Companies planning deals in 2021 should anticipate higher levels of regulatory intervention from the U.S. antitrust enforcement agencies and global competition authorities. In the United States, the Biden administration is expected to scrutinize transactions more closely and increase coordination with authorities globally.
As a result of this increased scrutiny, some transactions which might not have otherwise been reviewed (or reviewed only in a light-touch way) will be more likely to be subject to an in-depth investigation by U.S. agency authorities. This increased scrutiny does not necessarily mean more deals will be blocked, as the FTC and DOJ have been quite successful in stopping transactions in the last several years under the prior administration. What it does signal is that clearance may take longer, so parties should factor this timeline into their plans and their merger agreements.
Additionally, these longer timelines should consider coordination among global competition authorities. Authorities worldwide are also expected to apply more detailed-and-probably more skeptical-scrutiny to transactions, particularly those involving industries that affect consumers and involve data and innovation such as healthcare, pharmaceuticals, social media, e-commerce and tech. These changes reinforce the need for deal planning to feature a coordinated global merger control strategy for all businesses.
Casting a Wider Net
The Biden administration is widely expected to usher in a re-energized era of merger enforcement, against the backdrop of criticism by some of under-enforcement over the last decade under the prior two administrations. This criticism resulted in the announcement of dramatic legislative proposals over the course of the 2020 presidential campaign and through the Fall of 2020.
Such proposals include imposing structural presumptions that would presumptively prohibit transactions resulting in high market shares or increased concentration, introducing a presumption against acquisitions of start-ups by dominant firms, and/or prohibiting acquisitions of potential rivals and nascent competitors.
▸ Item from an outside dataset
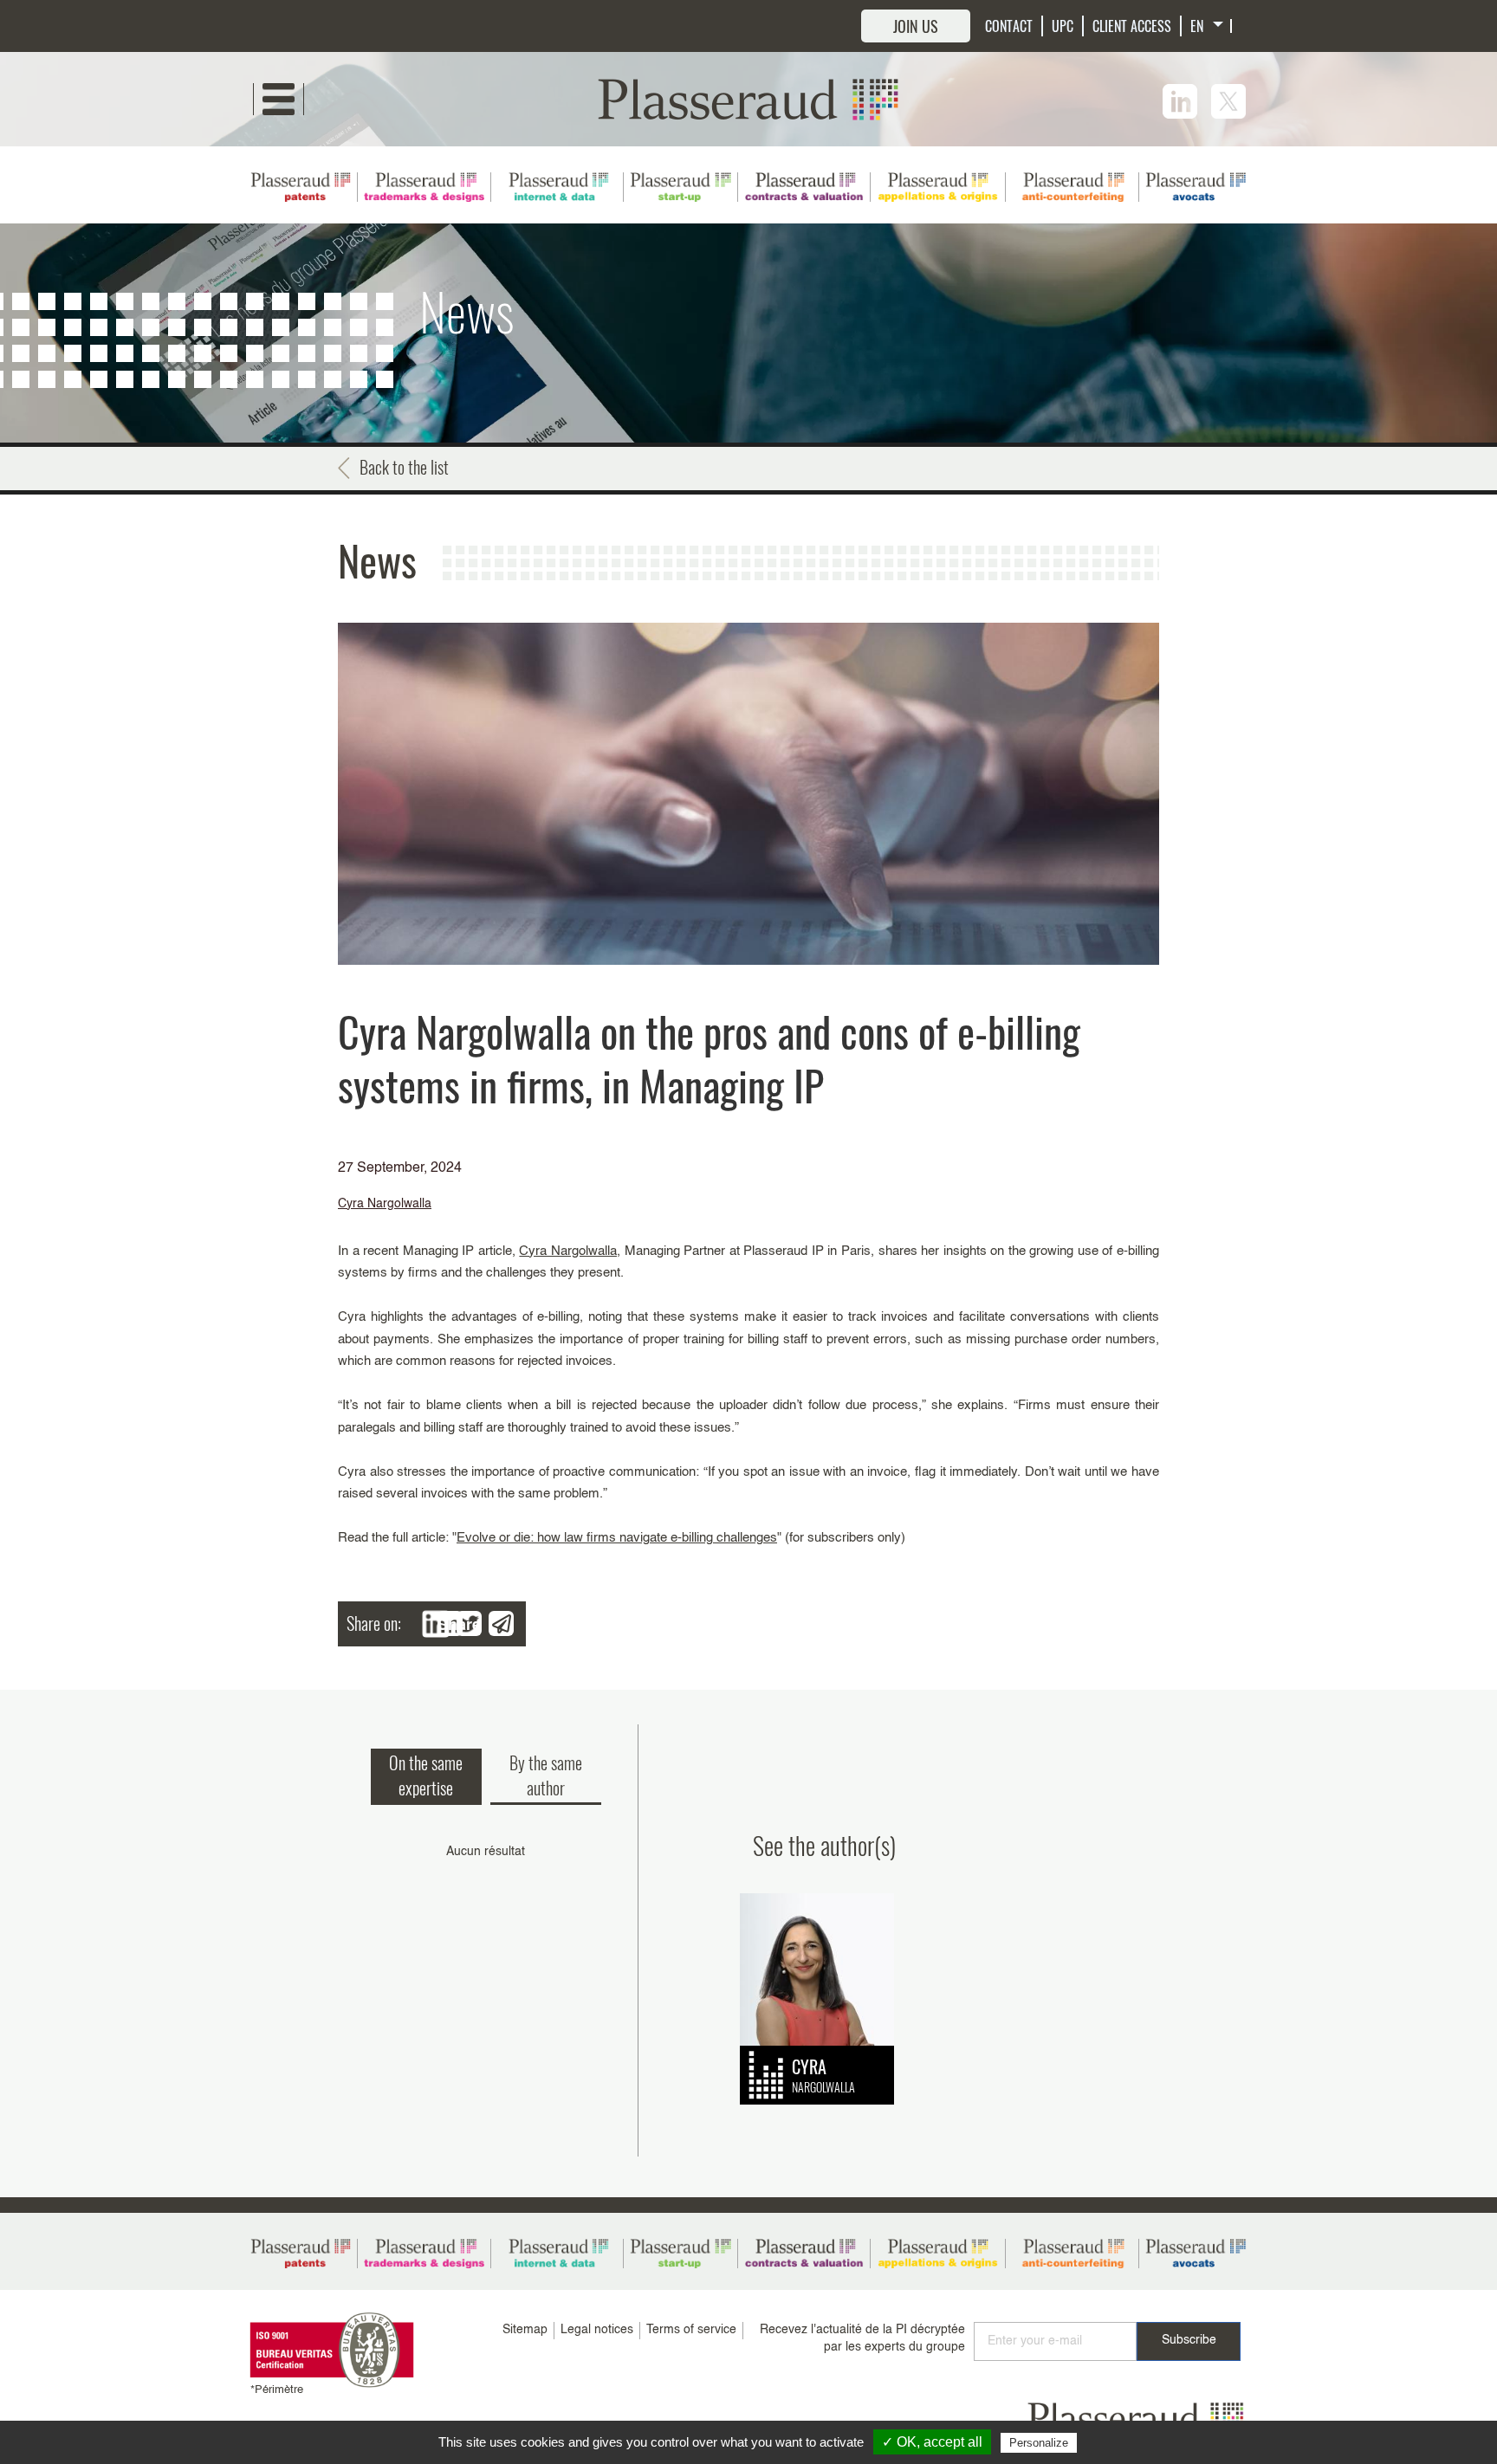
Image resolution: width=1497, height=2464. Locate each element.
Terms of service (691, 2330)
Though headline-grabbing, a narrow Democratic majority in both houses of Congress means such proposals are unlikely to pass. And even congressional supporters have acknowledged that such proposals are just the start of the legislative process.
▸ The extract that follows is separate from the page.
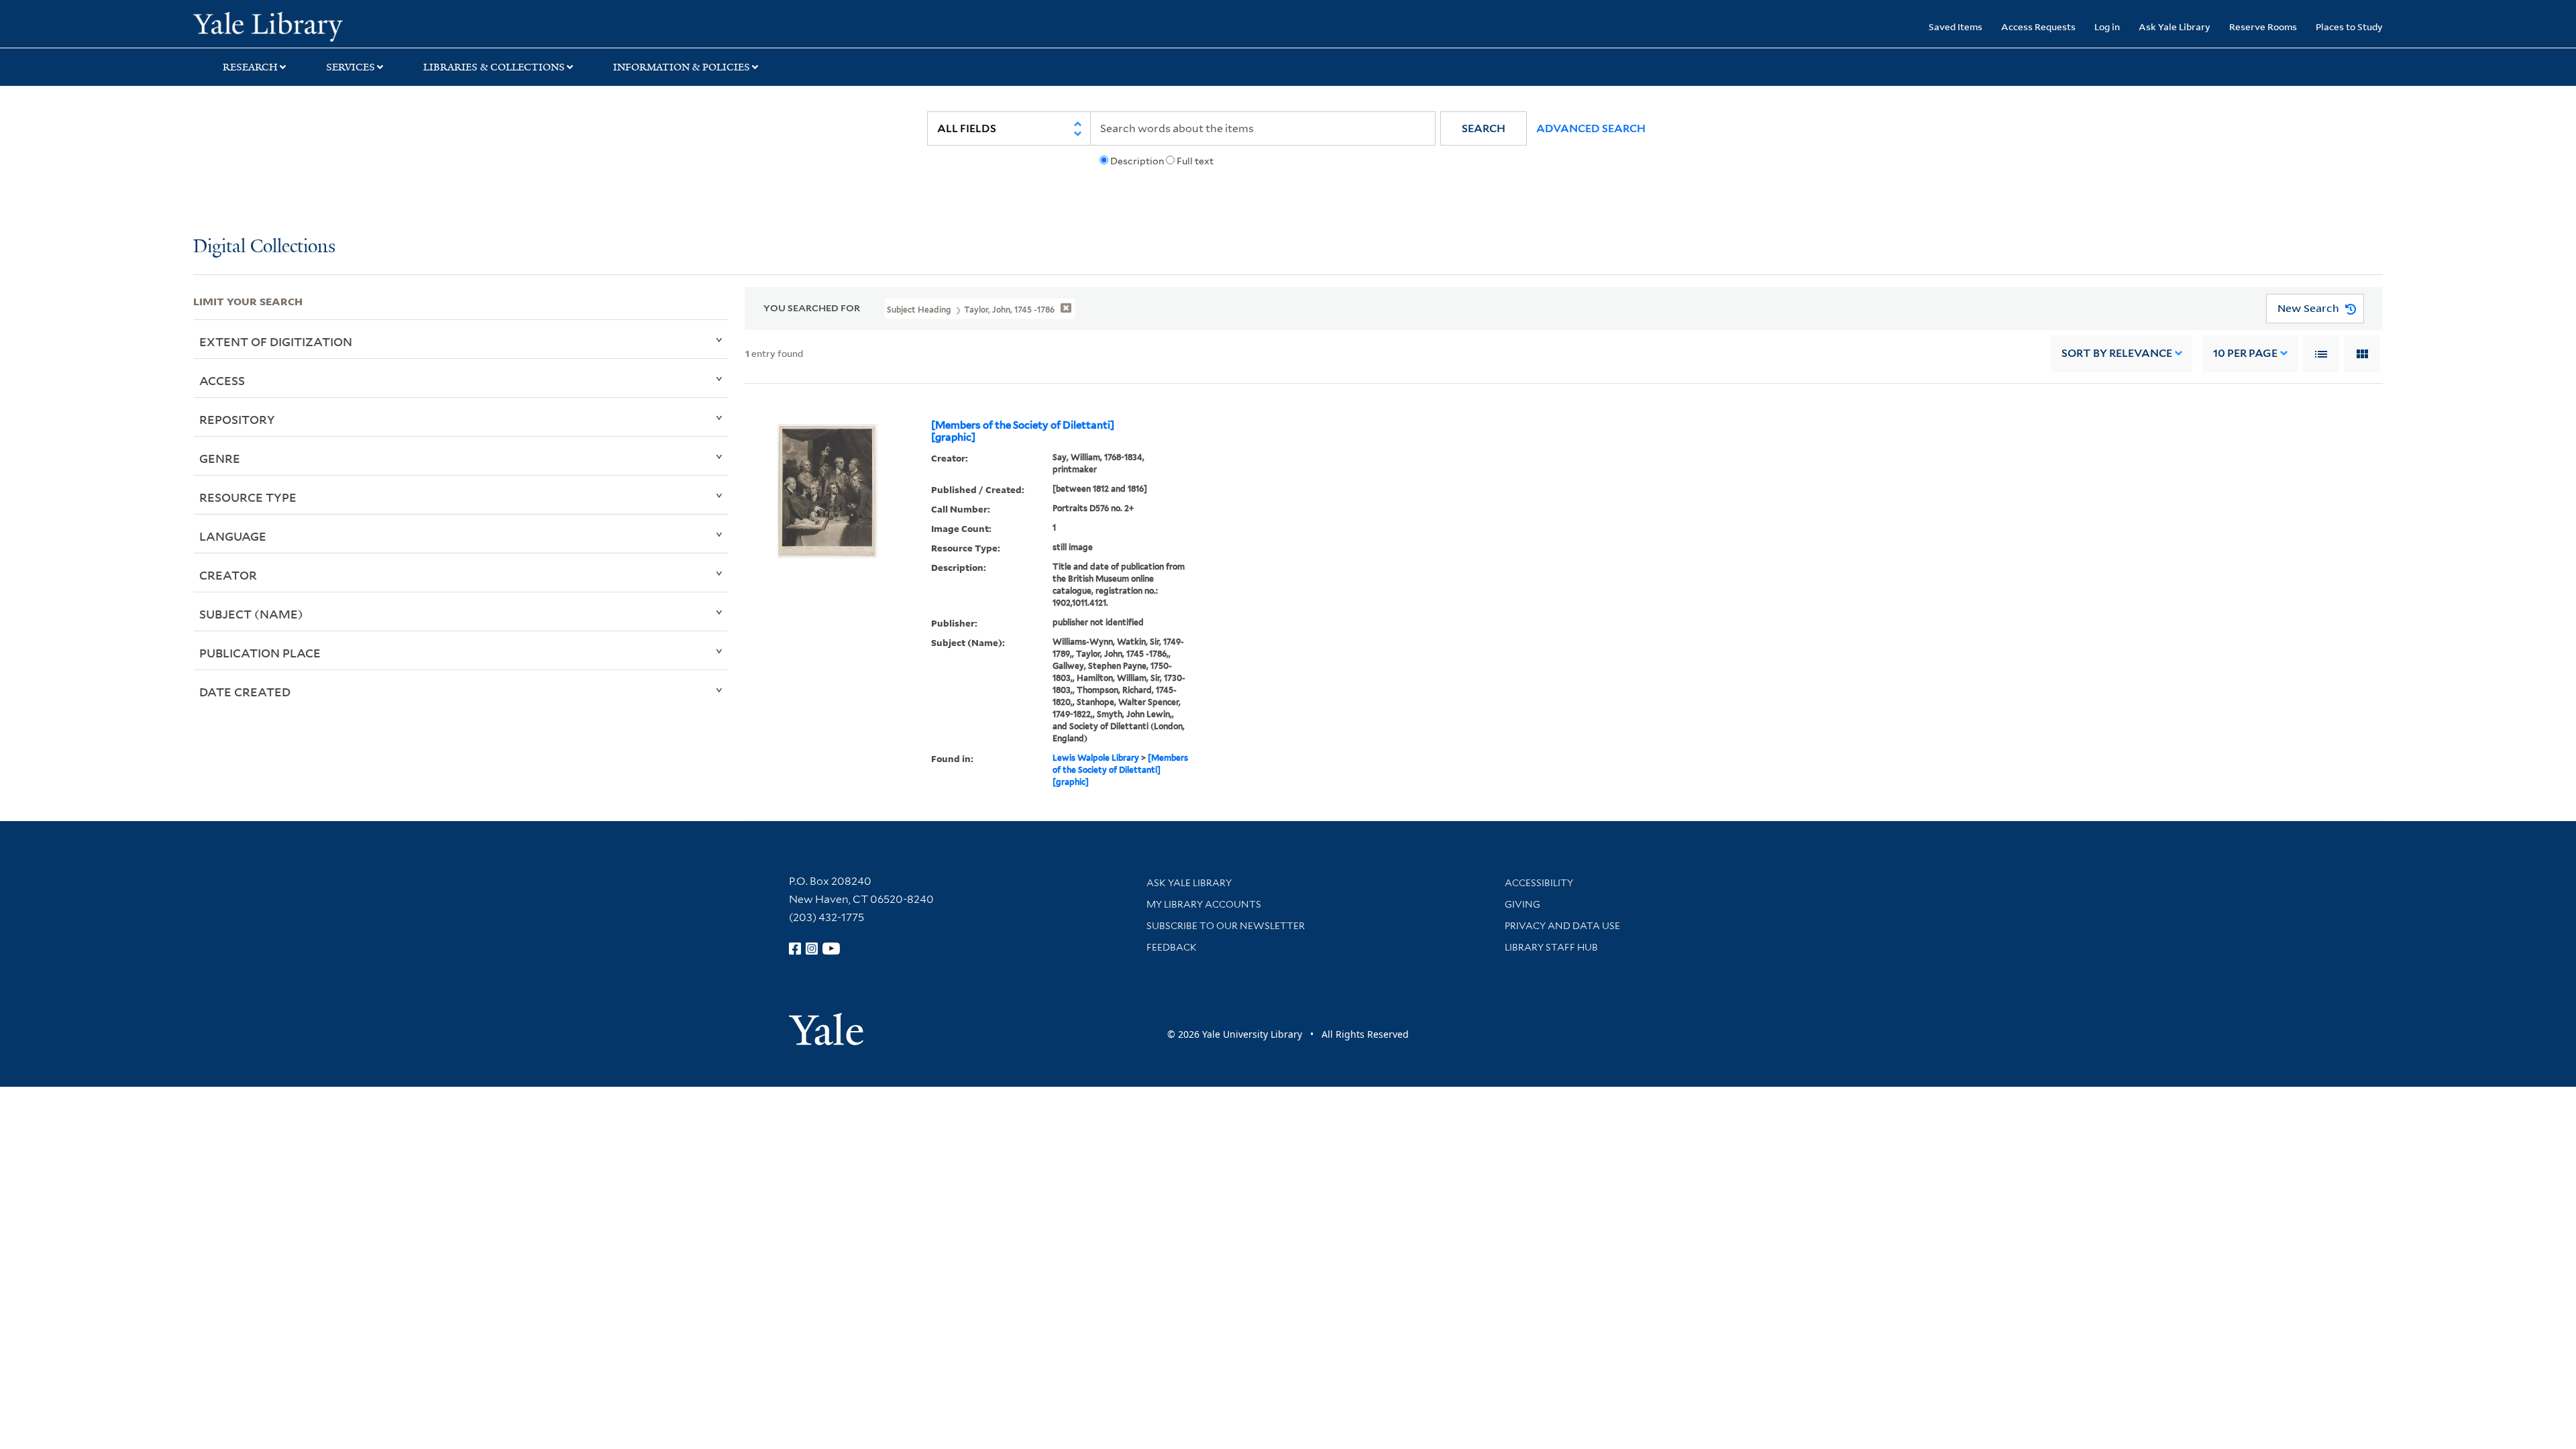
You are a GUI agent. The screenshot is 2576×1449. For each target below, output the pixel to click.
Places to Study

One area of bipartisan agreement, however, is the need for increased funding for the antitrust agencies. Even without substantive legislative changes, greater funding will enable the agencies to expand their ability to investigate transactions through hiring and to use new tools or reinvigorate existing tools to catch acquisitions of nascent competitors, vertical transactions or minority acquisitions, which are among the areas we expect the most focus on.
These tools include use of the FTC Act’s Section 6(b) powers to conduct industry studies, breaking up past acquisitions deemed to have anti-competitive effects, rulemaking authority to regulate conduct happening before the event, and bringing (and potentially losing) more cases challenging deals.
What Does This Mean?
Against this backdrop, parties should prepare for longer timelines—even for deals that do not raise traditional antitrust concerns. Only a few months into 2021, the FTC has already announced at least temporary changes to its practices that extend timelines; the Premerger Notification Office has suspended its Early Termination procedure, meaning parties now must wait the full 30-day waiting period for transactions raising no antitrust risk. While this change adds only two weeks, it signals what may be coming from the agencies: longer timelines and more thorough reviews.